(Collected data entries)
-- -- --

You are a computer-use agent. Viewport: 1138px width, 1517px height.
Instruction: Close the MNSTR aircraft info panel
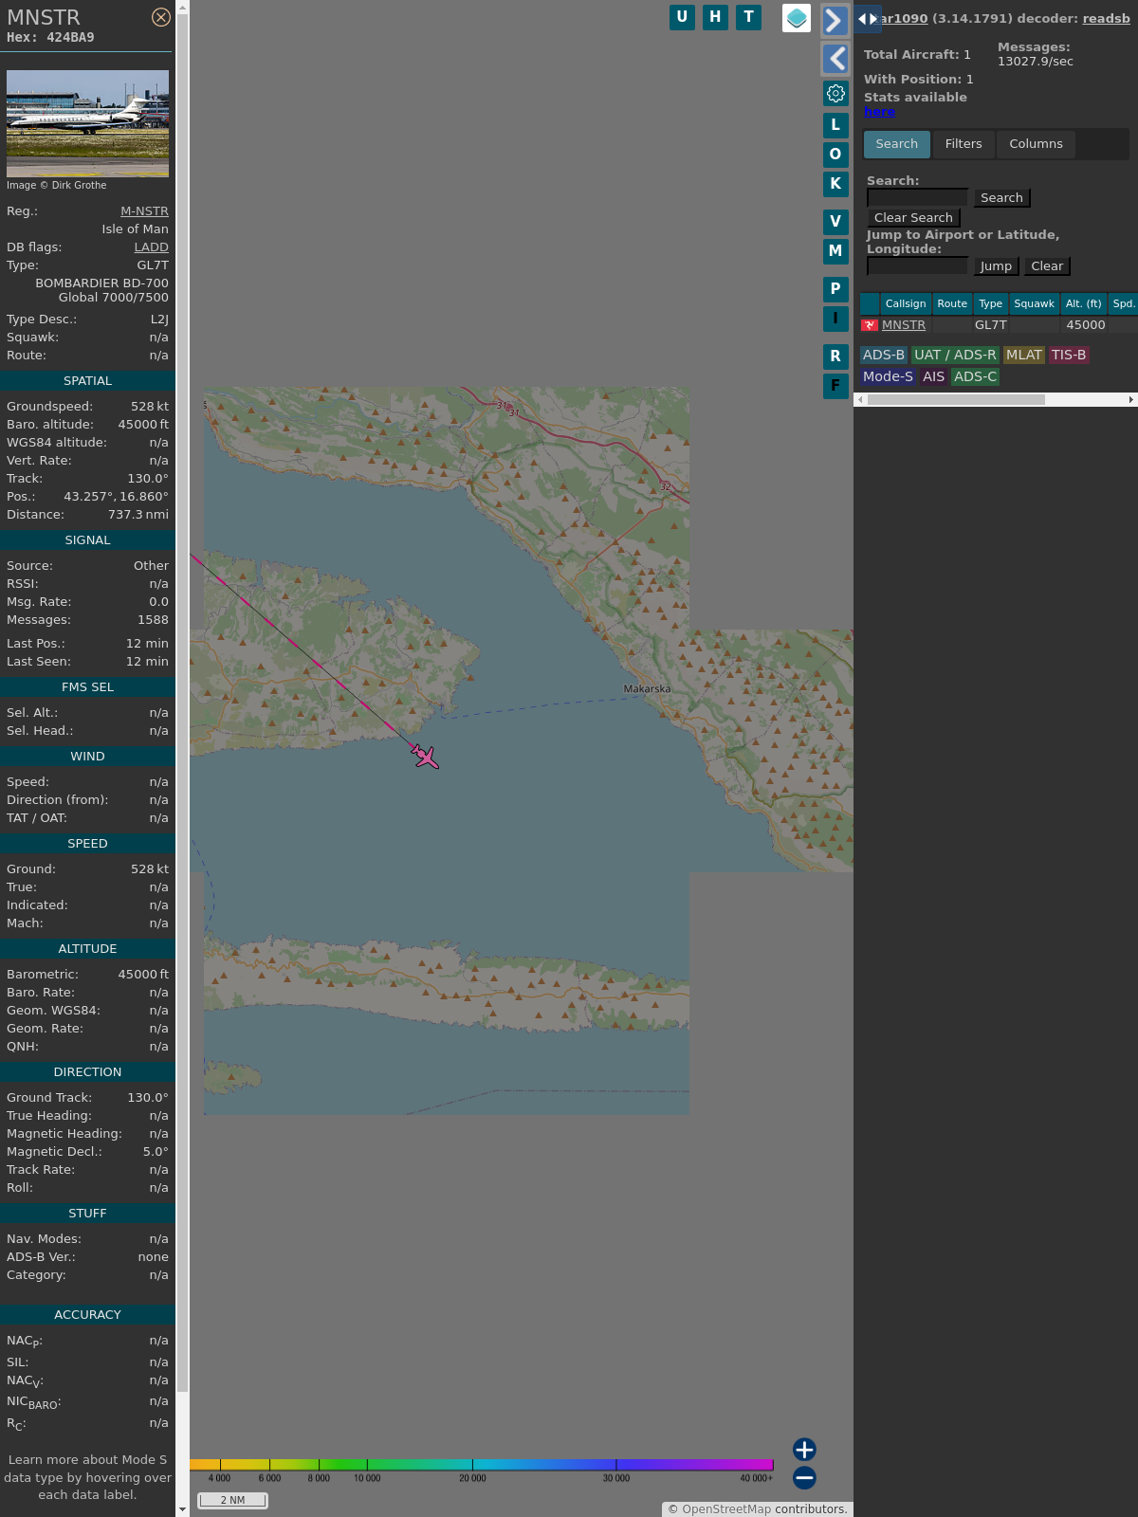pyautogui.click(x=161, y=17)
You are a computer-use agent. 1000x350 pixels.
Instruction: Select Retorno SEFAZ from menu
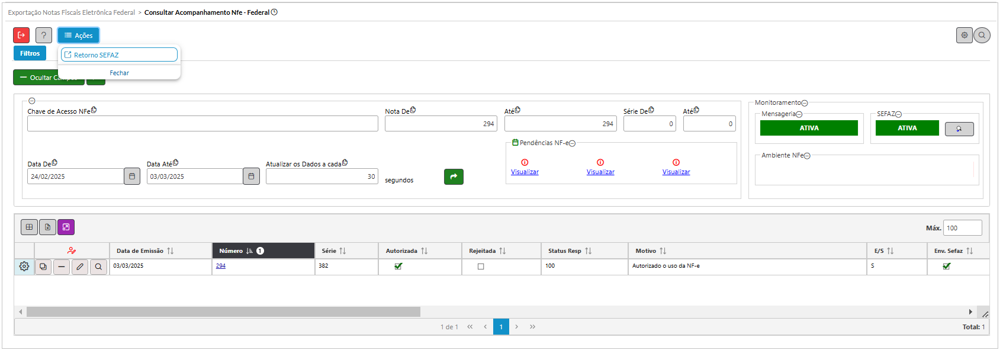click(119, 55)
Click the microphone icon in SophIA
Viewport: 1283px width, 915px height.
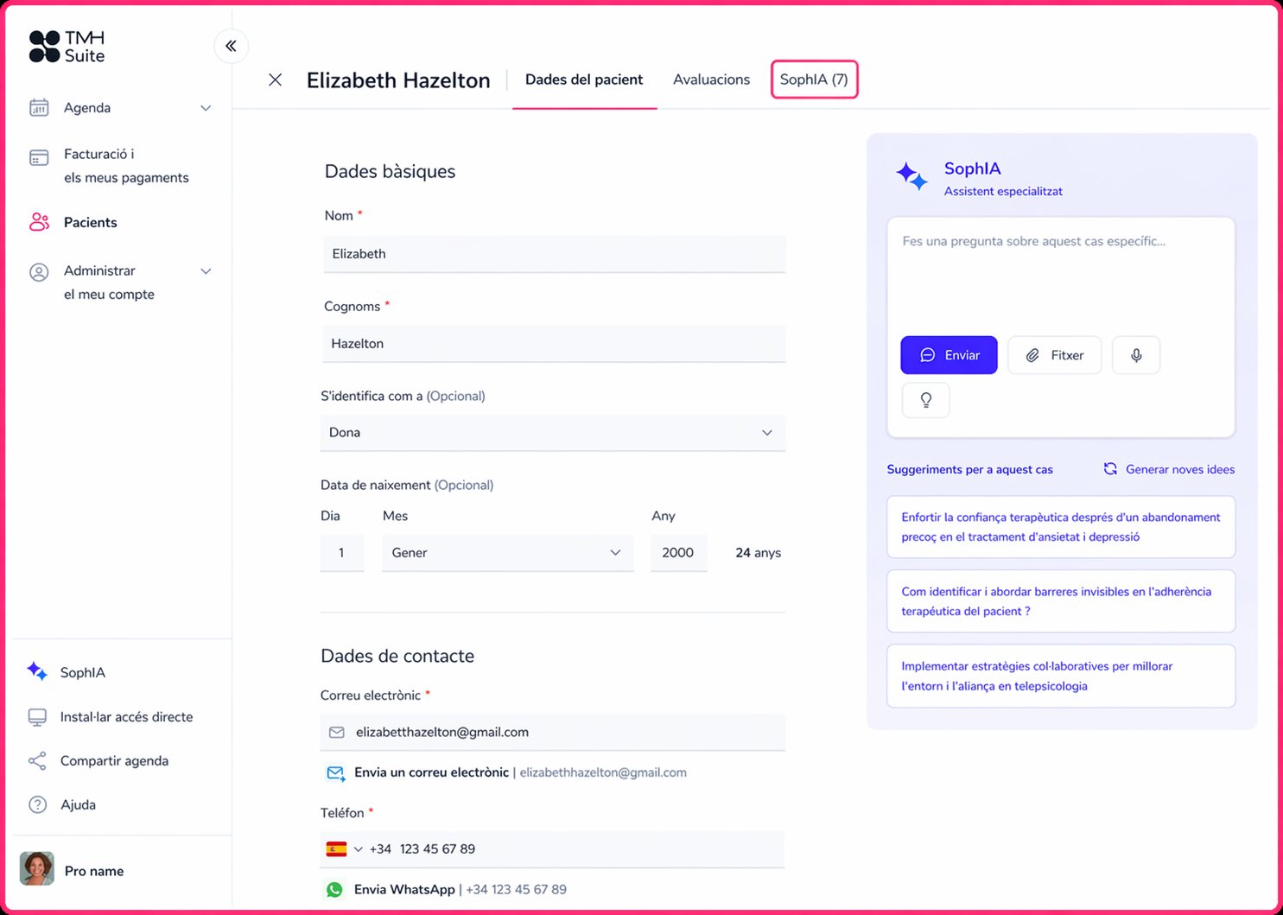coord(1135,355)
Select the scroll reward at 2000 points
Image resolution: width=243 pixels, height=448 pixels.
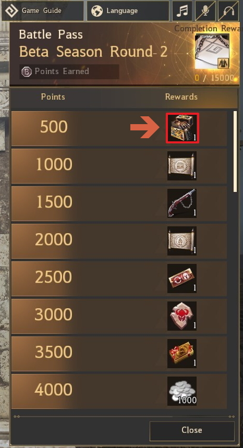point(182,241)
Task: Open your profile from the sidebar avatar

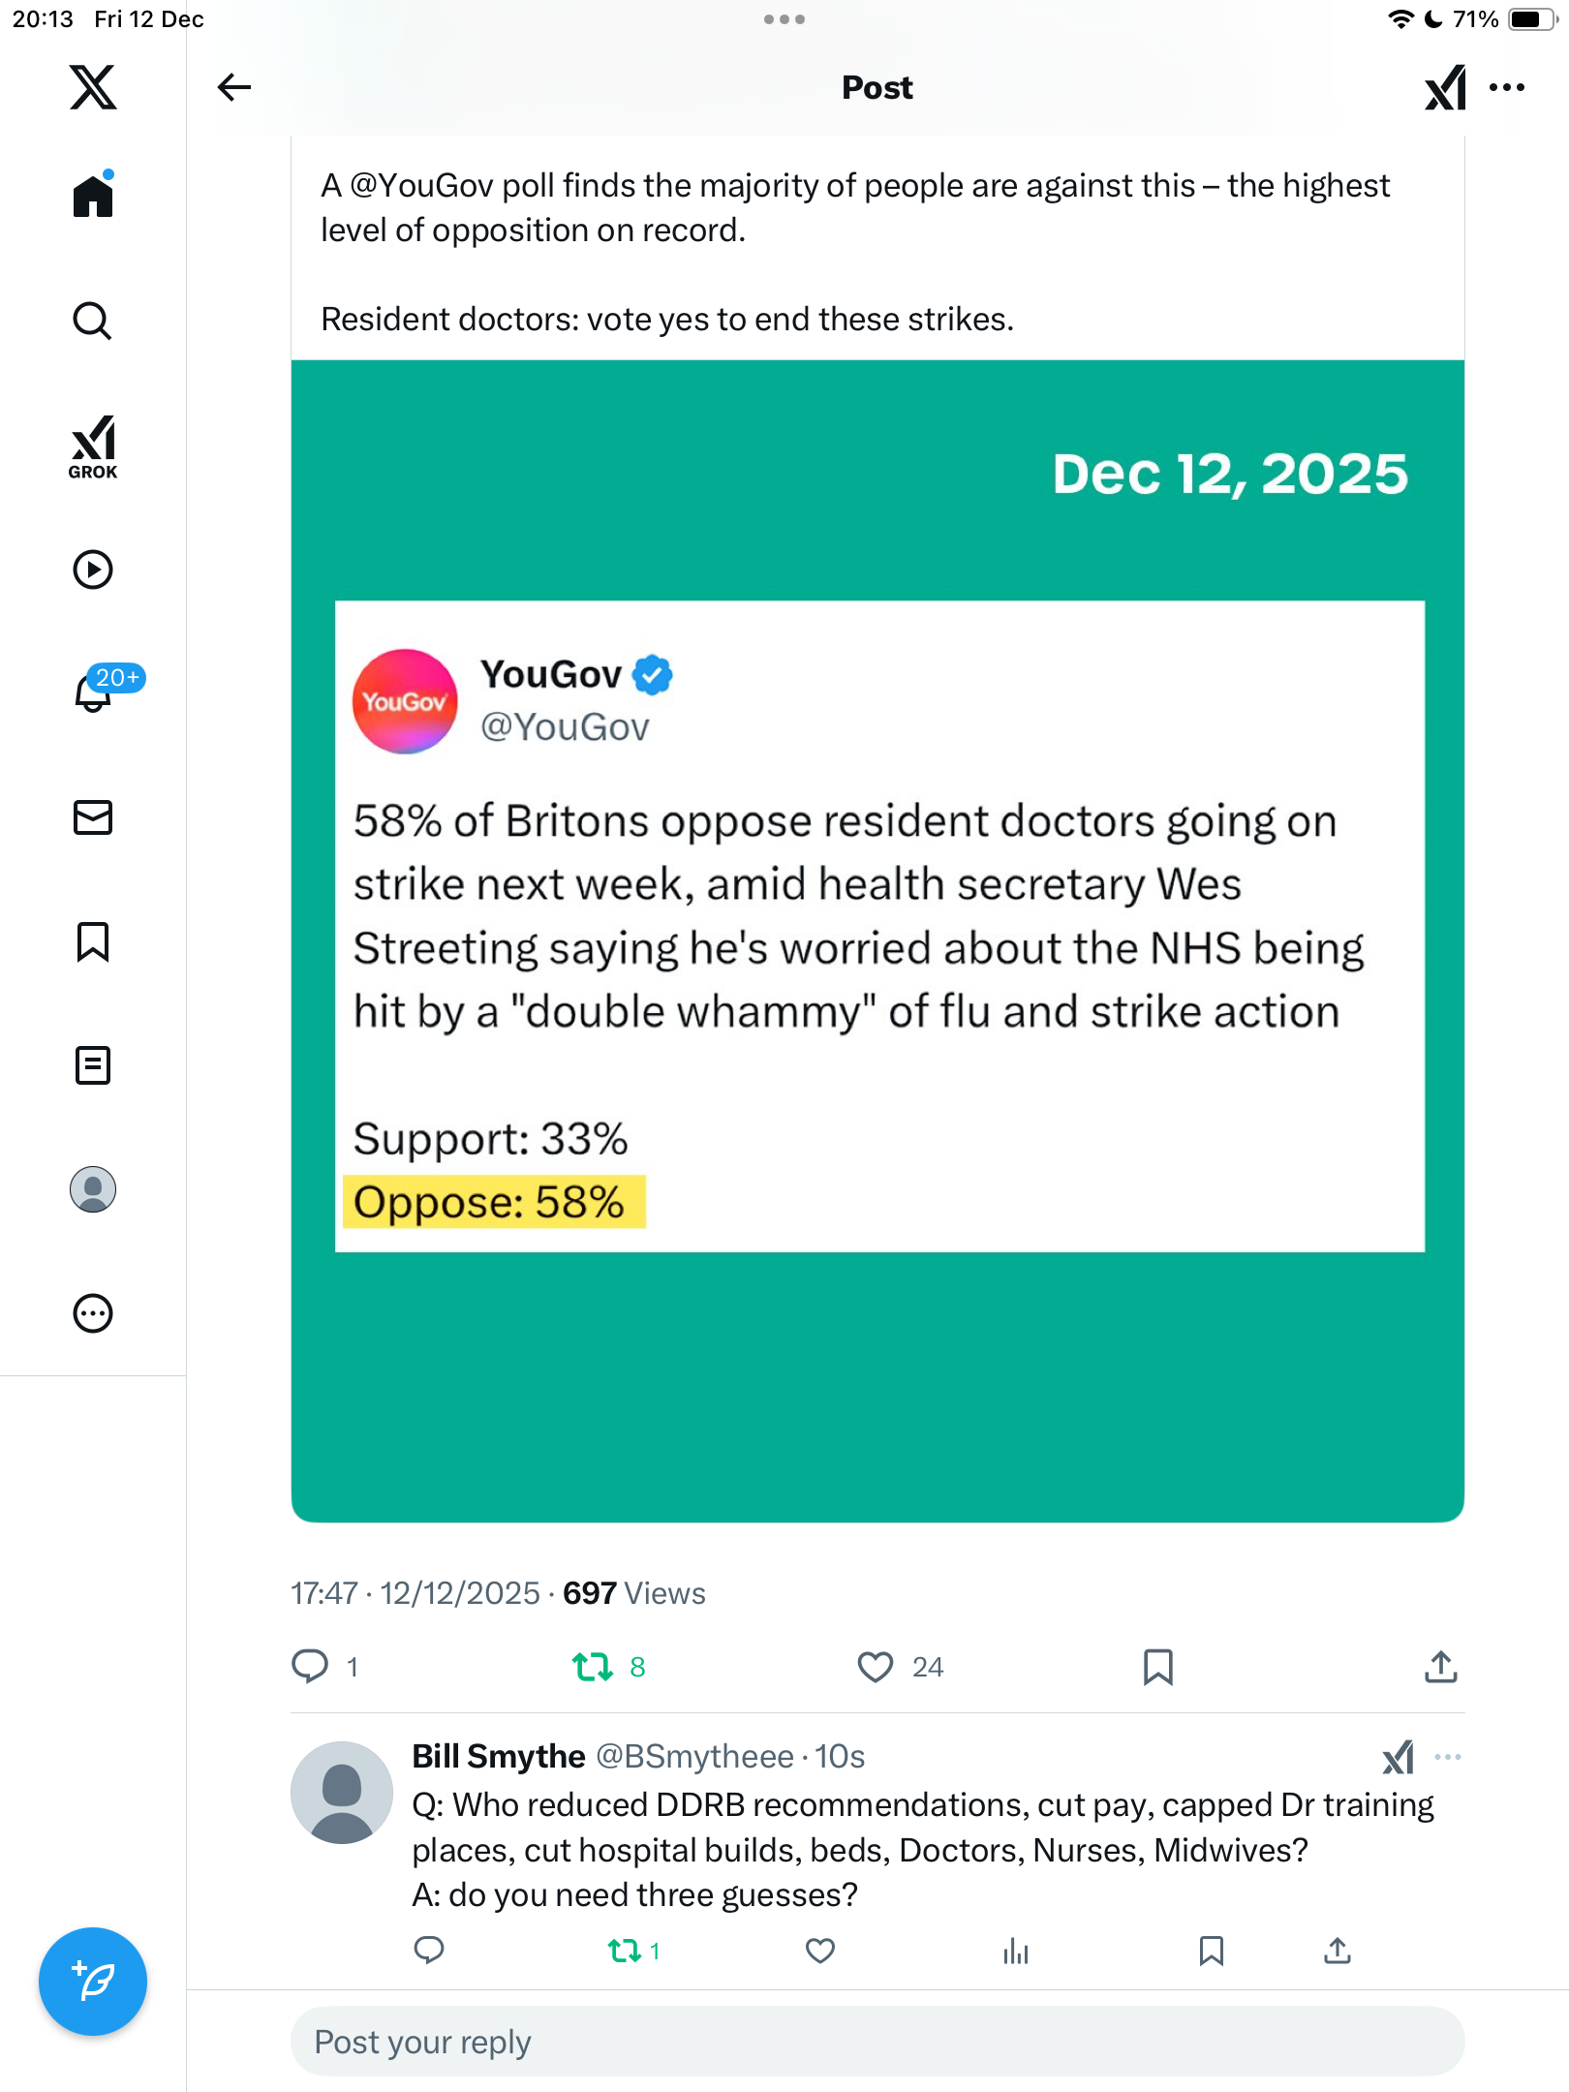Action: coord(93,1189)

-- -- --

-- Problem requirements --
Please return only the lines from the one holding "Click the microphone icon in SophIA" through the end of the data, both ends included; do not copy any pictures.

-- Written solution --
Click the microphone icon in SophIA
Viewport: 1283px width, 915px height.
coord(1135,355)
Select the scroll reward at 2000 points
Image resolution: width=243 pixels, height=448 pixels.
point(182,241)
Task: Open your profile from the sidebar avatar

Action: coord(93,1189)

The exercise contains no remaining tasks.